:: Data extract ::

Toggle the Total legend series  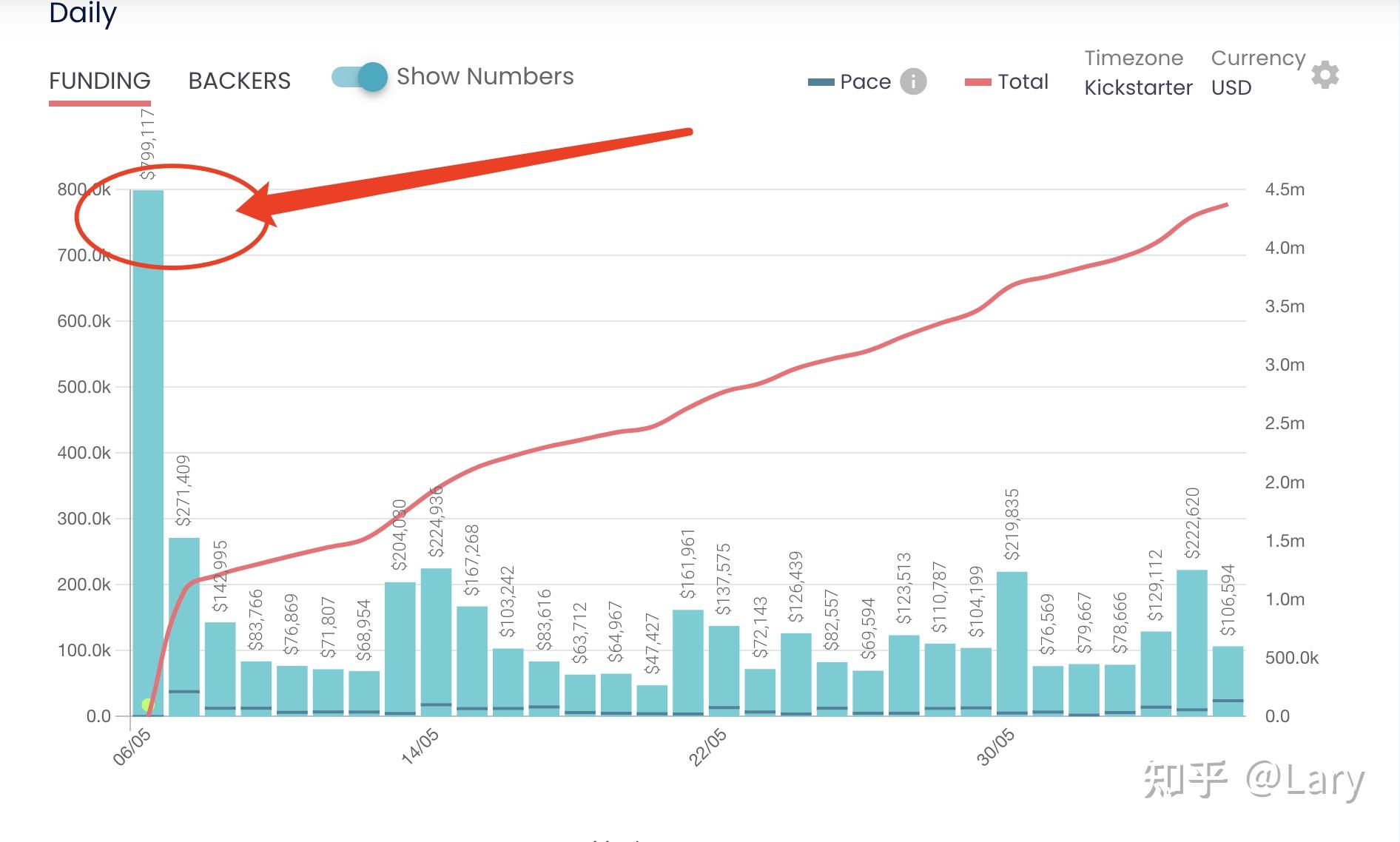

==

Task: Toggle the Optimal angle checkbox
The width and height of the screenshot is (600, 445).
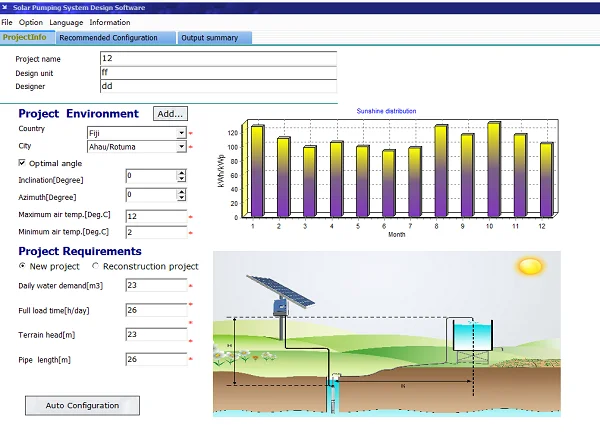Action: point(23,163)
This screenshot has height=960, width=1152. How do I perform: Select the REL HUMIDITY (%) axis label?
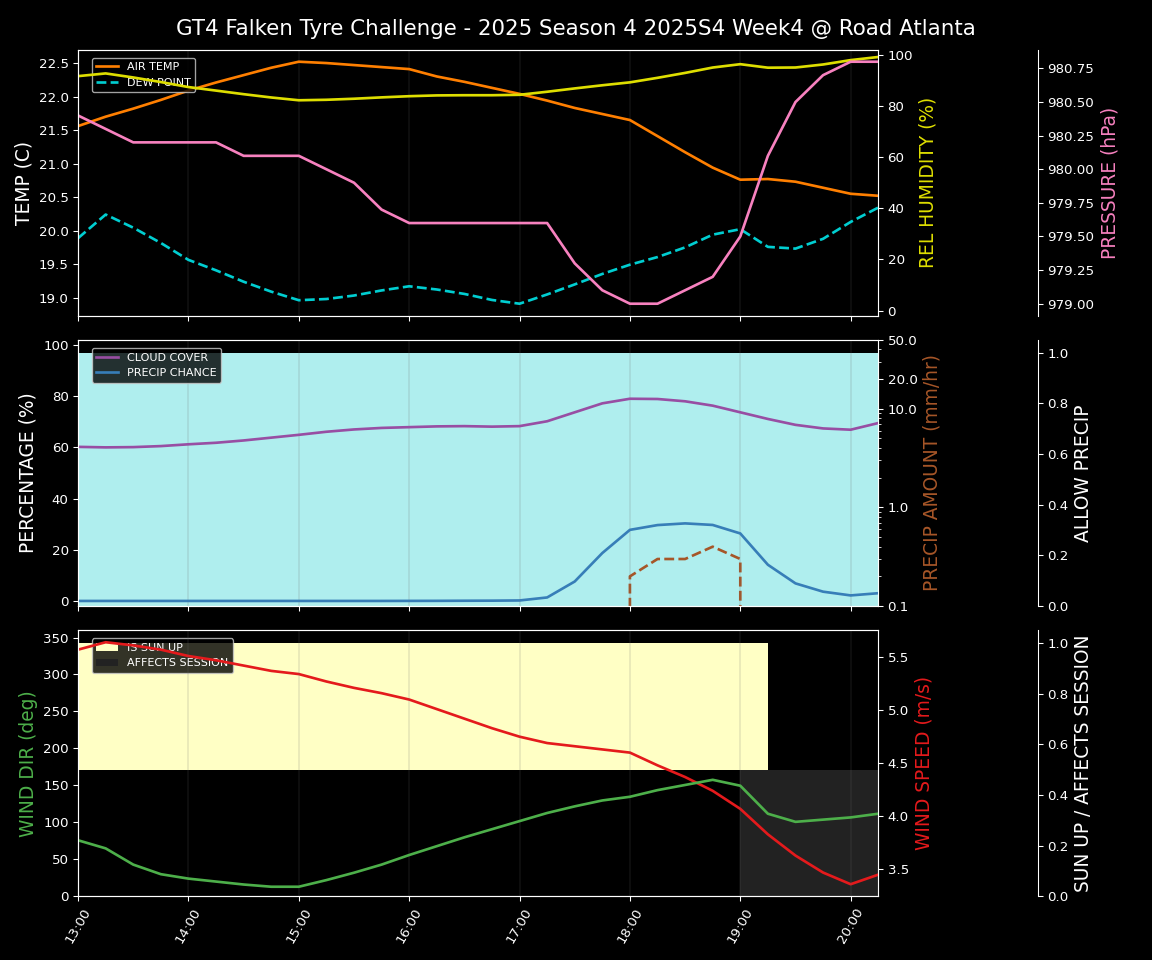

:: Directions ::
Starting from the line with "Task: Toggle the Optimal angle checkbox" in the records above, repeat each line exactly until you have written the line with "This screenshot has", then stop; drop the pictures.

:: Response to the task ::
Task: Toggle the Optimal angle checkbox
The width and height of the screenshot is (600, 445).
Action: point(23,163)
This screenshot has height=960, width=1152. How do I perform: Select the REL HUMIDITY (%) axis label?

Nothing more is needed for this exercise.